### TEXTE DU DOCUMENT
Le plaisir de retrouver l’univers de Willa Cather
En 1901, Lucy Gayheart a dix-huit ans. Elle vit dans une petite ville du Nebraska, Haverford, où tout le monde l’aime pour “sa gaieté et sa grâce”, son enthousiasme, son naturel et sa fraîcheur. Passionnée de piano (son père, l’horloger, est chef de l’harmonie municipale et lui a transmis son amour de la musique), elle part l’étudier à Chicago.
Sous l’égide du Professeur Auerbach, elle est remarquée par le célèbre chanteur lyrique, Clement Sebastian, qui l’engage comme accompagnatrice. Lucy vit modestement dans une petite chambre sans confort, mais sa solitude et ses maigres ressources lui conviennent parfaitement. Belle, talentueuse, innocente, elle ne recherche pas la compagnie des autres, aime arpenter les rues dans le froid. Rien ni personne ne lui a jamais brisé le cœur. Très vite, submergée par la force de ses sentiments, elle se laisse emporter par sa passion pour Sebastian : “Lucy le sentit s’emparer de tout ce qu’elle avait dans le cœur ; elle n’avait plus rien à lui refuser.” (p.89).
Sorte de sangsue cherchant à tirer de sa jeune pianiste un peu de sa vivacité, Sebastian, le vieux ténor sans illusions, proche de la mort — il la côtoie de diverses façons et à plusieurs reprises dans le livre -, remarque qu’elle est pour lui “quelque chose de bon.” Mais le bonheur n’a qu’un temps et l’éducation sentimentale et artistique de Lucy passera aussi par quelque chose de mauvais.
######
### MATÉRIEL FOURNI
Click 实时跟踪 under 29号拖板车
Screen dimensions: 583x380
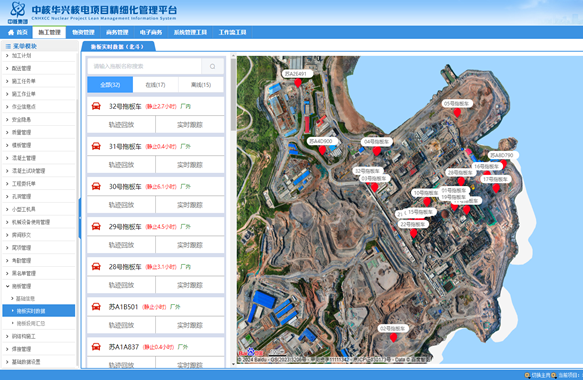point(190,245)
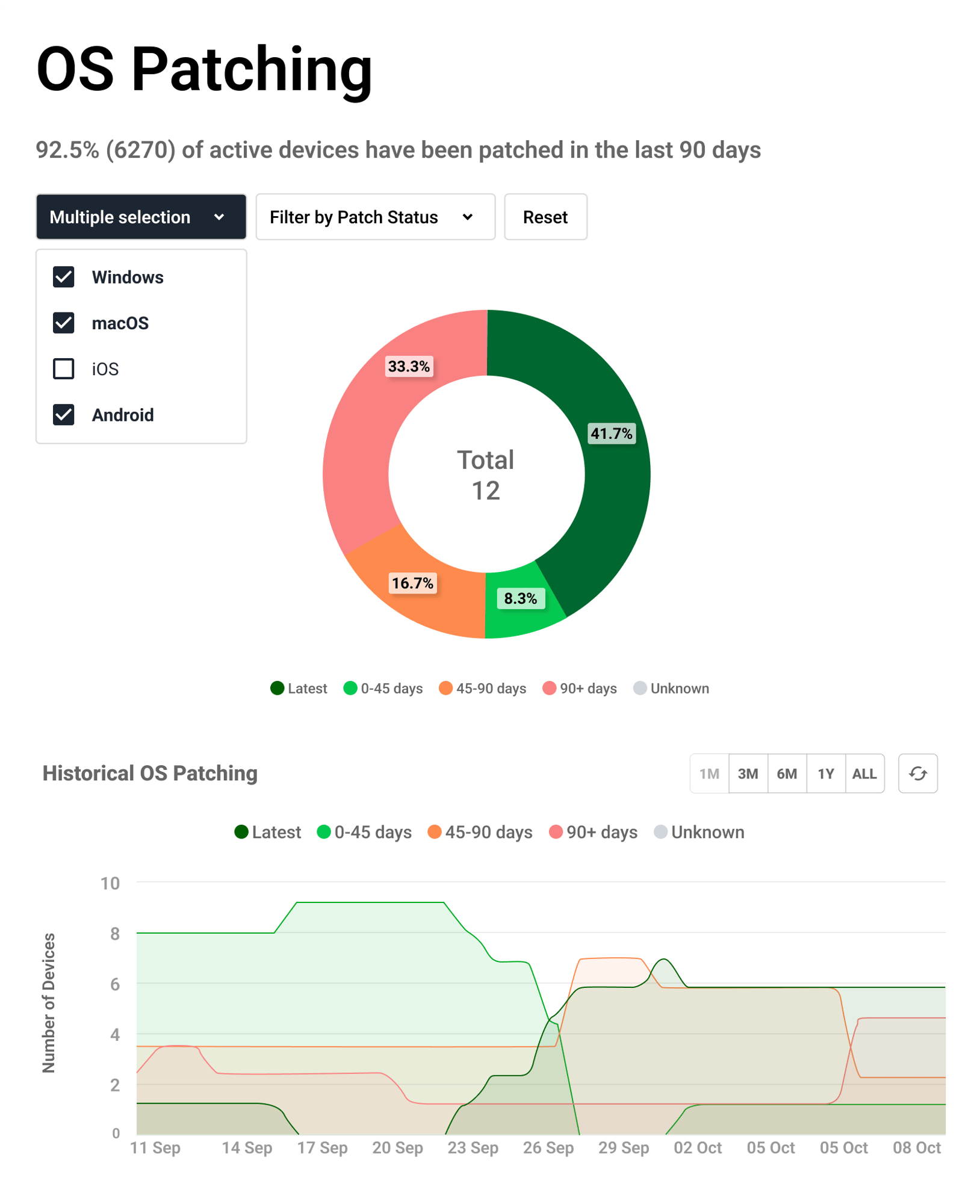Screen dimensions: 980x1204
Task: Click the refresh icon beside time range tabs
Action: (x=917, y=774)
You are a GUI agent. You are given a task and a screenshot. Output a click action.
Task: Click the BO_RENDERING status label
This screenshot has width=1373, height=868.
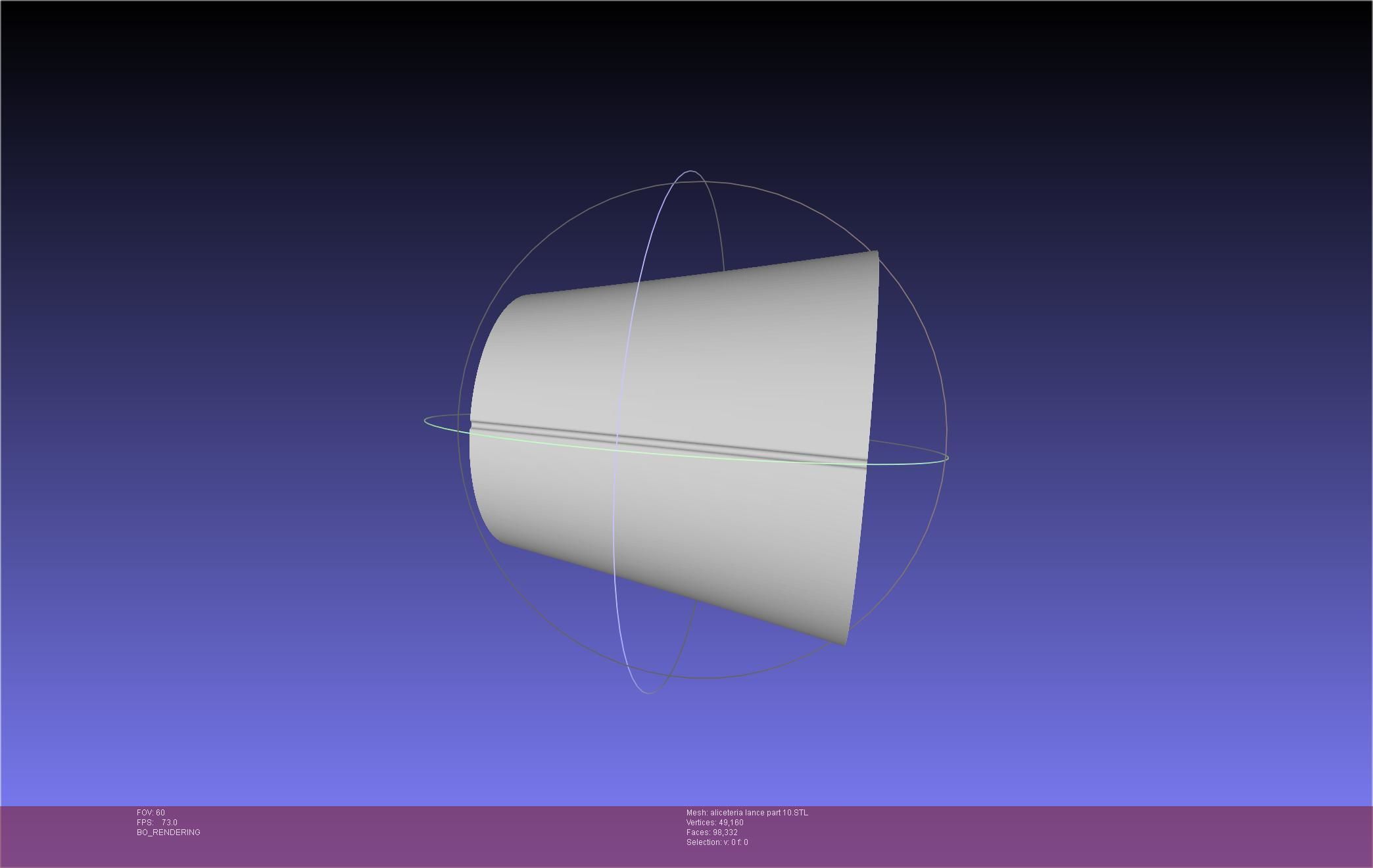pyautogui.click(x=168, y=832)
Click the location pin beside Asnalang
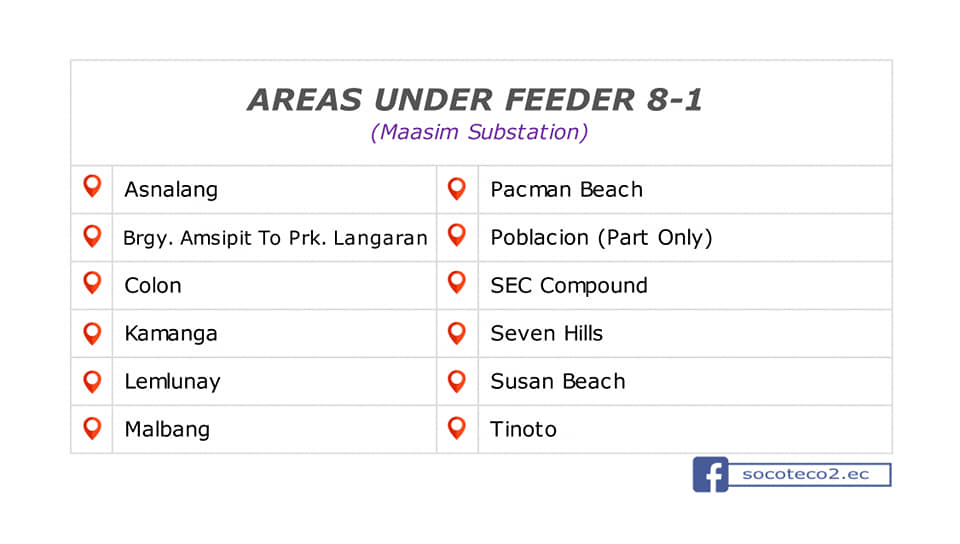The width and height of the screenshot is (960, 544). pos(92,186)
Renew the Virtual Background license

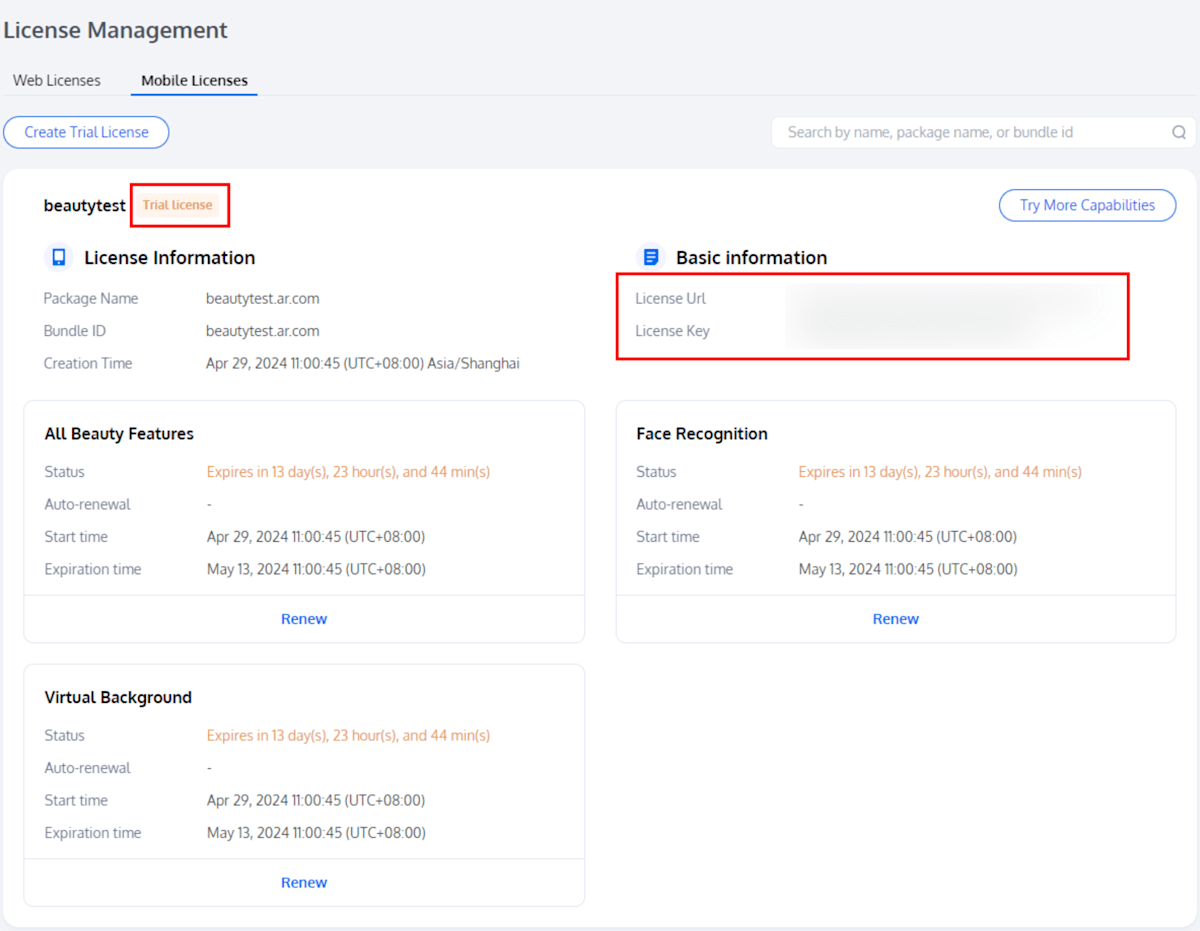point(304,882)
######
(À FAIRE)
**A)** Reprenez le passage du texte sur Lucy Gayheart en partant des mots « Sorte de sangsue » et en terminant après « chose de mauvais. », avec « baryton » à la place de « ténor ».
**B)** Dans le texte sur Lucy Gayheart, transformez en liste concise le paragraphe qui commence par « Sous l’égide du Professeur Auerbach », sans en perdre les faits principaux.

(RÉPONSES AUX TÂCHES)
**A)**
Sorte de sangsue cherchant à tirer de sa jeune pianiste un peu de sa vivacité, Sebastian, le vieux baryton sans illusions, proche de la mort — il la côtoie de diverses façons et à plusieurs reprises dans le livre -, remarque qu’elle est pour lui “quelque chose de bon.” Mais le bonheur n’a qu’un temps et l’éducation sentimentale et artistique de Lucy passera aussi par quelque chose de mauvais.

**B)**
- Sous l’égide du Professeur Auerbach, Lucy est remarquée par le célèbre chanteur lyrique Clement Sebastian, qui l’engage comme accompagnatrice.
- Elle vit modestement dans une petite chambre sans confort, et sa solitude comme ses maigres ressources lui conviennent parfaitement.
- Belle, talentueuse et innocente, elle ne recherche pas la compagnie des autres et aime arpenter les rues dans le froid.
- Rien ni personne ne lui a jamais brisé le cœur.
- Très vite, submergée par la force de ses sentiments, elle se laisse emporter par sa passion pour Sebastian.